Work request ▸ Retype exactly every line from the one that includes "Where should I" through the final line of the listing, both ends kept, and omit the pictures.

Entries shown ▸
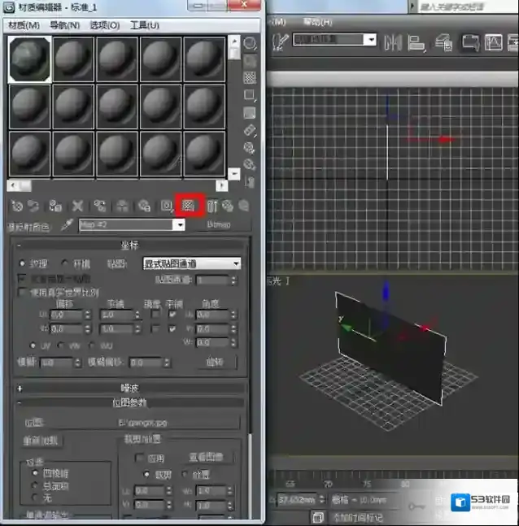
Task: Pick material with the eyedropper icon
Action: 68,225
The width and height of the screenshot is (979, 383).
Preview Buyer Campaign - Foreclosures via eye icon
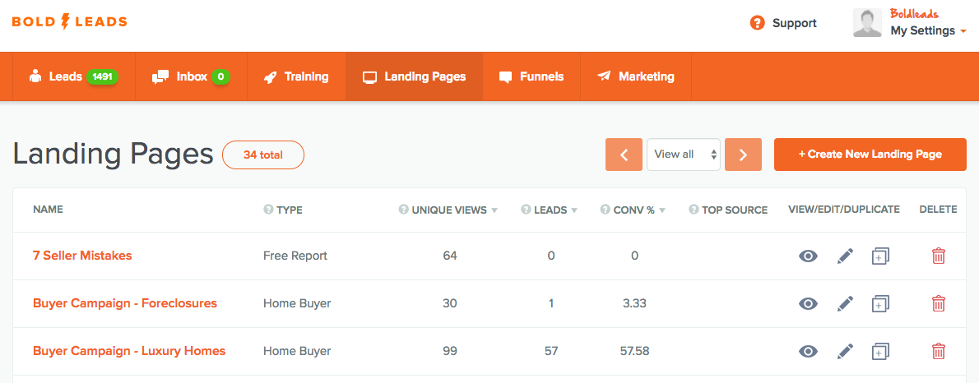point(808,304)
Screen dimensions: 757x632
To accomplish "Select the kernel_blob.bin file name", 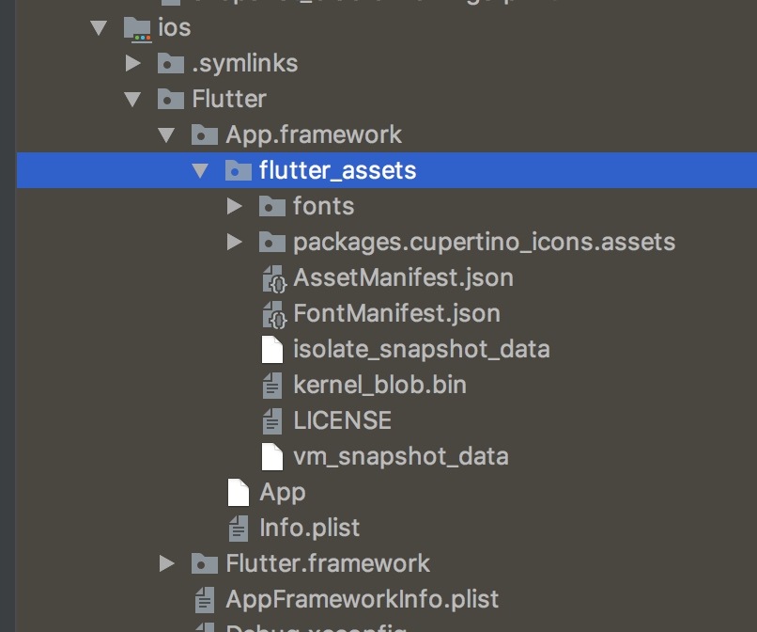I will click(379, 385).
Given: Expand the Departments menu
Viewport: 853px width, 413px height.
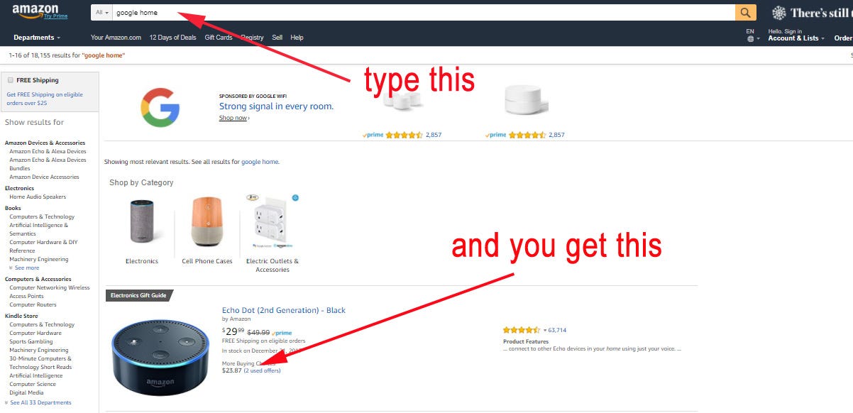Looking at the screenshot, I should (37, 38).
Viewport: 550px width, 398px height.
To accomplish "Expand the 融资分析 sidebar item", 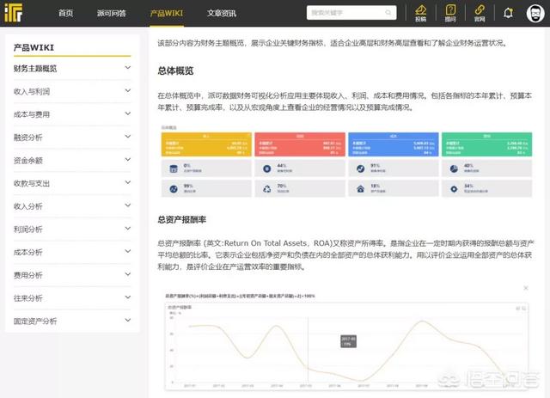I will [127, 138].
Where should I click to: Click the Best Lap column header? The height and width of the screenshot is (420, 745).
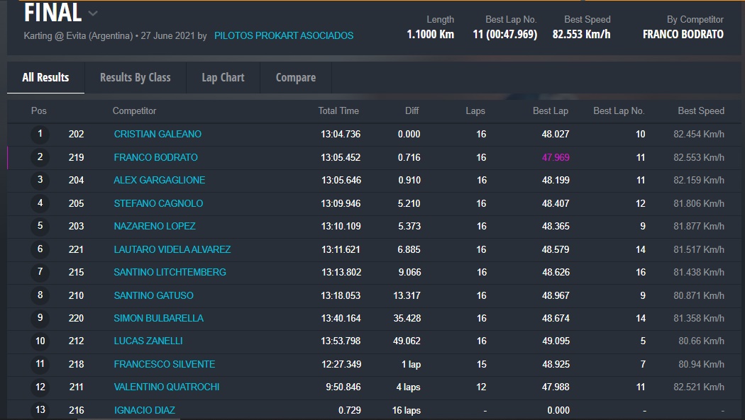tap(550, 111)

Task output ▸
Where should I click to: Click the Best Lap column header? The height and width of the screenshot is (420, 745).
tap(550, 111)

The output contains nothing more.